Cependant, Mme [O] ne justifie pas avec suffisamment de précisions le préjudice qu’elle allègue.
Elle sera en conséquence déboutée de sa demande.
Sur la demande de condamnation de Mme [U] à une amende civile':
Mme [O] demande à la cour de condamner Mme [U] au paiement d’une amende civile de 10 000 euros, au seul motif du comportement abusif et dilatoire de cette dernière.
Mme [U] ne formule pas de réponse sur ce point.
Aux termes de l’article 32-1 du code de procédure civile, celui qui agit en justice de manière dilatoire ou abusive peut être condamné à une amende civile d’un maximum de 10 000 euros, sans préjudice des dommages-intérêts qui seraient réclamés.

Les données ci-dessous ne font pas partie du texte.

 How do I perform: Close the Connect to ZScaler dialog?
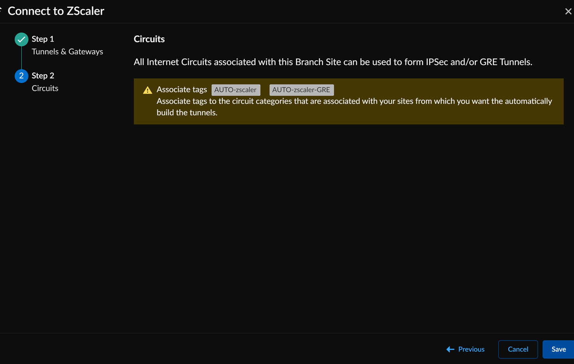pos(568,11)
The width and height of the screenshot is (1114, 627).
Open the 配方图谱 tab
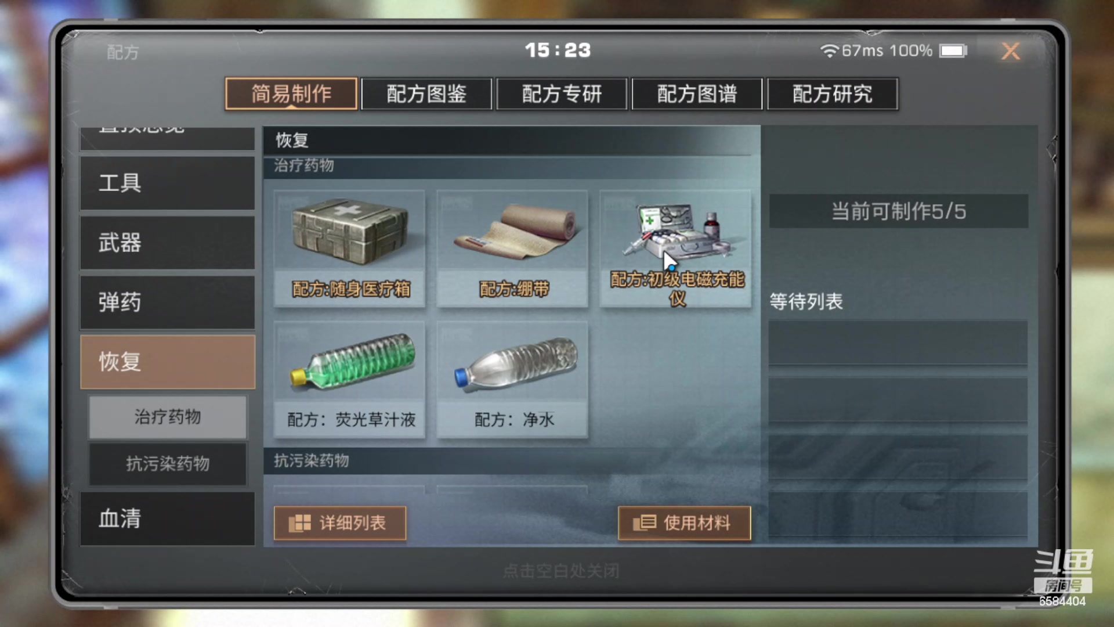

Il découle de la lecture de cet article qu’une partie n’a pas qualité pour demander la condamnation de l’autre à une amende civile, laquelle profite à l’État, contrairement aux éventuels dommages-intérêts réclamés.
Mme [O] sera donc déclarée irrecevable en sa demande.

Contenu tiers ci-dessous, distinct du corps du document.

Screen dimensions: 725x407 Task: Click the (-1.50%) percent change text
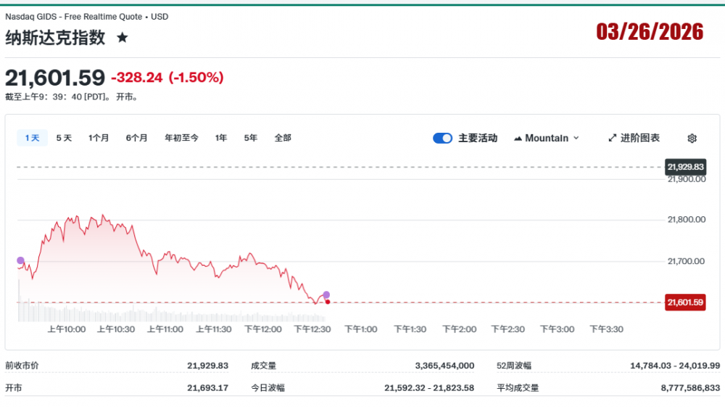point(196,78)
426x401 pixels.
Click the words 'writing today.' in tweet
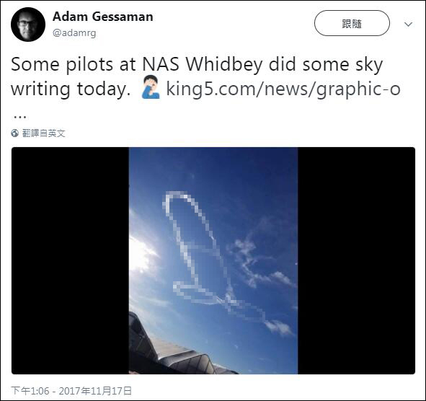[x=71, y=89]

Sur les demandes accessoires':
Aux termes de l’article 696 du code de procédure civile, la partie perdante est condamnée aux dépens, à moins que le juge, par décision motivée n’en mette la totalité ou une fraction à la charge de l’autre partie.
Mme [U], qui échoue en son recours en révision, se voit déboutée de sa demande et supportera en conséquence la charge des dépens du recours en révision.
En application de l’article 700 du code de procédure civile, le juge condamne la partie tenue aux dépens ou qui perd son procès à payer à l’autre partie la somme qu’il détermine au titre des frais exposés et non compris dans les dépens ; le juge tient compte de l’équité ou de la situation économique de la partie condamnée ; il peut même d’office, pour des raisons tirées des mêmes considérations dire qu’il n’y a pas lieu à condamnation.
Supportant la charge des dépens du recours en révision, Mme [U] sera déboutée de sa demande de condamnation de Mme [O] au titre de l’article 700 du code de procédure civile et sera en revanche condamnée à payer à celle-ci la somme de 5 000 euros sur ce même fondement.
PAR CES MOTIFS':
La cour, statuant publiquement, dans les limites de l’appel, par décision contradictoire et en dernier ressort,
Rejette la demande d’irrecevabilité des conclusions et des pièces n° 46 à 55 déposées par Mme [H] [O] le 20 janvier 2025';
Rejette la demande de révocation de l’ordonnance de clôture rendue le 21 janvier 2025';
Rejette la demande sursis à statuer présentée par Mme [A] [U]';
Déclare irrecevable le recours en révision formé par Mme [A] [U]';
Déboute Mme [H] [O] de sa demande de condamnation de Mme [A] [U] en paiement de dommages et intérêts pour procédure abusive et dilatoire';
Déclare irrecevable la demande de Mme [H] [O] en condamnation de Mme [A] [U] en paiement d’une amende civile';
Condamne Mme [A] [U] aux dépens du recours en révision';
Condamne Mme [A] [U] à payer à Mme [H] [O] la somme de 5 000 euros au titre de l’article 700 du code de procédure civile.